There are lots of great farmers showing how to do it well, and we celebrated the stories of organic regenerative agriculture. They show that you don’t need to drown the soil in urea and Round Up. The National Iwi Chairs Forum came out in support of a phase out of synthetic nitrogen fertiliser. How we grow our food needs a revolution on planet earth. Greenpeace is doing the heavy lifting to show the problem and the solution, in spite of relentless opposition by the status quo.

Off the land and on the oceans, we had a big Supreme Court win against seabed mining, alongside iwi and other environment groups. The battle through the courts against seabed mining took years but it is now pretty difficult for them to dig up the seafloor. The endemic blue whales living in the South Taranaki basin are safe, for a while at least. 

But beyond the boundary of New Zealand’s Exclusive Economic Zone, across the Pacific, the campaign against seabed mining is really only starting. In 2021 we opened a front against an industry that is yet to exist – industrial seabed mining in the Pacific. We want to stop it before it starts.
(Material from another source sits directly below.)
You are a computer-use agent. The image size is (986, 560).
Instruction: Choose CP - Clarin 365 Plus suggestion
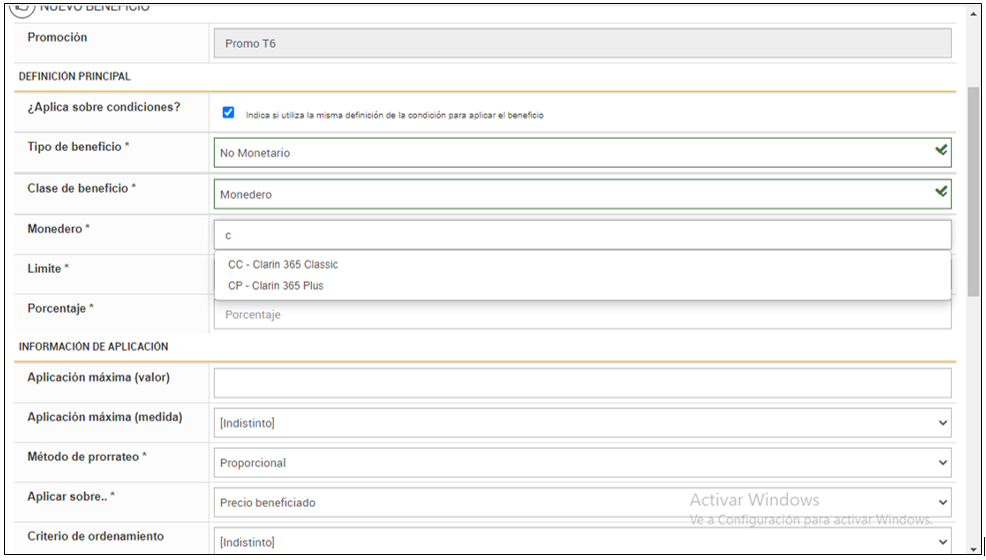(275, 286)
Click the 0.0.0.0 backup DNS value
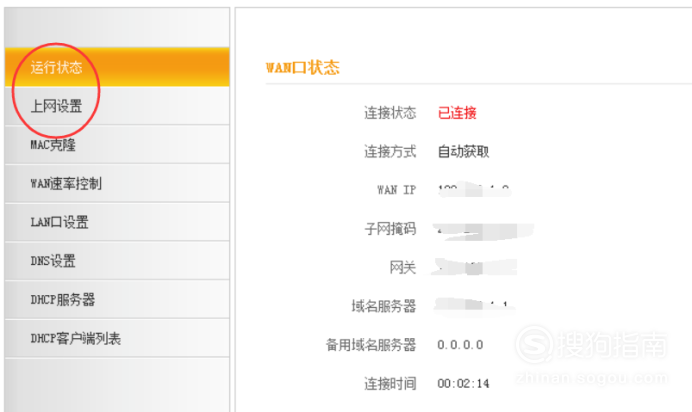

Industrial fishing however is an industry which has existed for some decades and the practice of bottom trawling was a particular focus throughout the year. Corals older than Jesus are being destroyed on seamounts across the Pacific by New Zealand fishing companies – hidden far out to sea and far under the waves. Greenpeace activists took action against Talleys in Nelson and we produced all the evidence to show what’s really going on. We haven’t stopped it yet but we will. We did however get the Government to agree to stop fish dumping and put cameras on most fishing boats which were wins.

Our plastics work made small gains too. We have been laying the groundwork of ideas we need for systemic change from a throwaway economy to a circular economy, our petition to ban single-use plastic drink bottles now has over 100,000 signatures, but we still have miles to go.

None of this would have been possible without our supporters. Greenpeace doesn’t take money from government or business which gives us the independence to uncompromisingly tell the truth, and to fight for what is needed rather than what is palatable. It was gratifying that in 2021 we grew the number of regular donors to Greenpeace Aotearoa.